The murder of Papiya Ghosh would be solved at some stage considering the pressure being built up by the ordinary people of Bihar. The Chief Minister, Nitish Kumar after being prodded from the centre is finally taking some interest in this case. But neither Nitish Kumar nor our Hon. Prime Minister knew the actual Papiya Ghosh. Papiya and Tuktuk Ghosh were known all over India to readers of JS. They remain as popular as they were thirty years back.
Dilip D'Souza in his blog dated December 14, 2005 wrote, 'Poring through the magazine every week, I wondered jealously: Just how did all these JS dudes get these almost insufferably cool names? I mean: Jug Suraiya? Desmond Doig? And exactly who were Papiya and Tuktuk Ghosh, invariably somewhere in the issue? Where did they get their cool names? Does anyone know? Did they exist? Do they exist? (Please send me a note if you're reading this, either of you, and put a 30-year-old mystery to rest)'.
Again, Jug Suraiya mentioned in one of his columns that in a party, a woman once came to him and identified herself as Papiya. His Pavlovian response was, "Where is Tuktuk"?
Many a party organized by Desmond in Kolkata had invitees mentioning Papiya and Tuktuk Ghosh as passwords before one can enter the foyer of the happening.
Dilip D'Souza never knew that within a year after he had published his blog, he would know about Papiya Ghosh.
Kookies Kol in every issue of JS had witty postings by Papiya and Tuktuk Ghosh. Dr. Suchitra Shrivatava, a pathologist from Gwalior told me years back that JS was synonymous with Papiya and Tuktuk Ghosh.
Who was really Papiya Ghosh?

> PROBLEM SET:
[1] Summarize the passage about Papiya Ghosh in two sentences.
[2] In the passage about Papiya Ghosh, what did Jug Suraiya say when a woman at a party introduced herself as Papiya?
[3] Please pick up the passage about Papiya Ghosh after its closing question and continue it.
The listing that follows comes from another source.

> INFORMATION SUPPLIED:
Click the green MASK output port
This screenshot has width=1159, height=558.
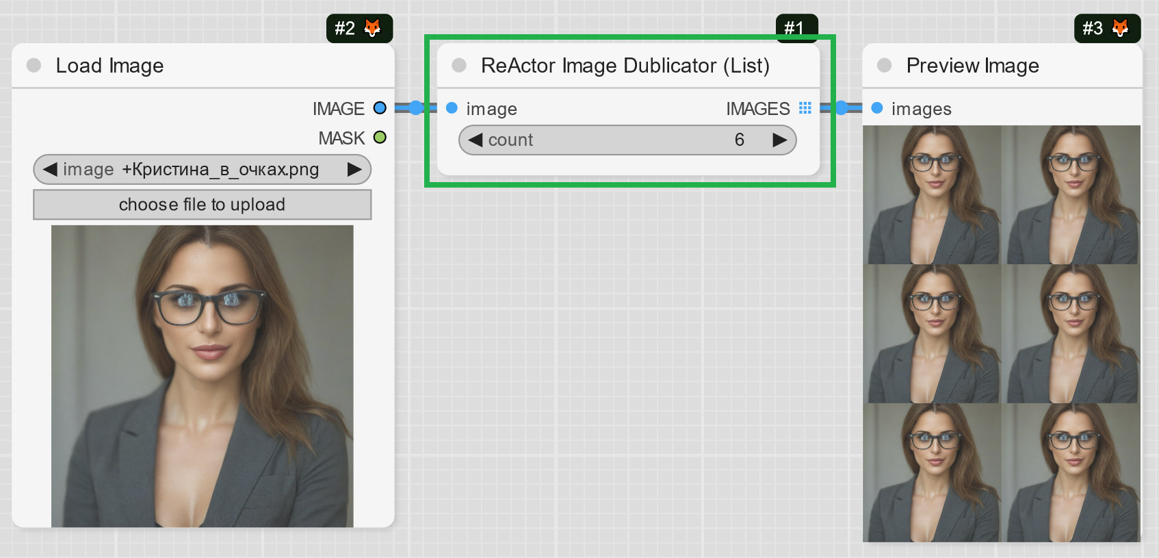(380, 138)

> RESPONSES IN ORDER:
[1] Papiya and Tuktuk Ghosh were known all over India to readers of JS, where their witty postings appeared in every issue, and they remain as popular as they were thirty years back. Dilip D'Souza once asked in his blog whether they even existed, and guests at Desmond's parties in Kolkata gave their names as passwords to get in.

[2] He asked, "Where is Tuktuk?"

[3]
Papiya Ghosh was a Professor of History at the Patna University. A Historian of international repute her research interest included topics as such as Partition, Diaspora, Refugee, Gender, Backward and Dalit studies and more recently Bhojpuri cinema and cassettes. She was currently working on three volumes - Partition and the South Asian Diaspora, Community and Nation: Bihar in the 1940s and Caste, Region and Nation: Essays on Bihar. She studied at the Delhi University and was well known for her academic achievements and extracurricular activities.
She reviewed the books - Mapmaking: Partition stories from Two Bengals edited by Debjani Sengupta, Shadow lives: Writings on Widowhood edited by Uma Chakravarti and Preeti Gill and The Hindu Widow in Indian Literature by Rajul Sogani. She was an authority on Muslims in Bihar, her book titled 'Reinvoking the Pakistan of the 1940: Bihar's 'Stranded Pakistanis', is a milestone on Muslim studies in India. She wrote a lot of articles in the international journal 'Refugee Watch'.
Papiya Ghosh died believing in Bihar, a province whose Home Secretary was her father; an Indian Civil Service Officer. We lost Papiya Ghosh who was our link to the wonderful world of JS.